Task statement:
Below are entries. Reproduce exactly the lines between the line holding "Open the Zeichenstile" and the line holding "Given: Run the", inclusive, and only those.

Available data:
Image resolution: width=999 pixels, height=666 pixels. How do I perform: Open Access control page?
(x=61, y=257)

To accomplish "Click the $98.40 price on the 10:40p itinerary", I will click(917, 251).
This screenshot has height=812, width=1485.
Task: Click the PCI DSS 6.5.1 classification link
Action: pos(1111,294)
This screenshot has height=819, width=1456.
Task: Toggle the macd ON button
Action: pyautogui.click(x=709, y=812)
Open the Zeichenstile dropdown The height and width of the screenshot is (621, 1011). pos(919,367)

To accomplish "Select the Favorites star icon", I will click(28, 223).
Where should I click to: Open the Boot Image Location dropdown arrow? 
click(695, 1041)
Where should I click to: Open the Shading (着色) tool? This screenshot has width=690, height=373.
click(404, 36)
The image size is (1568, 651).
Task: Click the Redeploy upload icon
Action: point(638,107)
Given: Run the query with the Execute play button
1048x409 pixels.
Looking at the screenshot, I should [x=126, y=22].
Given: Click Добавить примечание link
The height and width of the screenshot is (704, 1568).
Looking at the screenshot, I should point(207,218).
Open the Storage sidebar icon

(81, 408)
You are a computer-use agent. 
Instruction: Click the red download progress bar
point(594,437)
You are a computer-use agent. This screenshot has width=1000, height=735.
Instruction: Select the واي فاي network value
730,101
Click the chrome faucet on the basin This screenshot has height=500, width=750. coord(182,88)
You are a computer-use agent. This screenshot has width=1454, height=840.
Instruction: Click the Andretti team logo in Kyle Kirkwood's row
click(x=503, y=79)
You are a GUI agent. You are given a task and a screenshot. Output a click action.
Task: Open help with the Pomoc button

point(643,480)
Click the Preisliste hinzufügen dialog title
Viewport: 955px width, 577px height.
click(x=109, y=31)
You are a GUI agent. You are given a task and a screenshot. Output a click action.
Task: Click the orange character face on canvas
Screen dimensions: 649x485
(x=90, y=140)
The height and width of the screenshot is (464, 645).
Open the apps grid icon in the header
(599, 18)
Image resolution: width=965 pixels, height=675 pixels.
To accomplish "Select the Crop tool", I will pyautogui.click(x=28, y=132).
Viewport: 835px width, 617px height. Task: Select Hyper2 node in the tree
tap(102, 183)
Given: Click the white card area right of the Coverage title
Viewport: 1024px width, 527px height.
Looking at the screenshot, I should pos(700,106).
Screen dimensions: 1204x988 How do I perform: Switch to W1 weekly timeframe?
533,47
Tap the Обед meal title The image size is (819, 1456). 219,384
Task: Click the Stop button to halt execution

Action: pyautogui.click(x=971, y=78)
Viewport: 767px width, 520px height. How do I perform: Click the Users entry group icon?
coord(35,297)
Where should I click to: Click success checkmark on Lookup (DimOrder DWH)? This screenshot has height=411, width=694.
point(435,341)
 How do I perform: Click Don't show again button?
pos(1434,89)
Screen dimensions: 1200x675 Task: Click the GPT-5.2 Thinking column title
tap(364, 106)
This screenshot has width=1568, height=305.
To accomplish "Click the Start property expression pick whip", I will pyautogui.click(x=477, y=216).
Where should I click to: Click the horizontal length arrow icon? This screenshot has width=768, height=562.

Answer to this task:
Open the Zeichenstile dropdown The height and width of the screenshot is (621, 1011). pos(919,367)

To accomplish "Select the Favorites star icon", I will click(28, 223).
Where should I click to: Open the Boot Image Location dropdown arrow? 
click(695, 1041)
Where should I click to: Open the Shading (着色) tool? This screenshot has width=690, height=373.
click(404, 36)
The image size is (1568, 651).
Task: Click the Redeploy upload icon
Action: point(638,107)
Given: Run the query with the Execute play button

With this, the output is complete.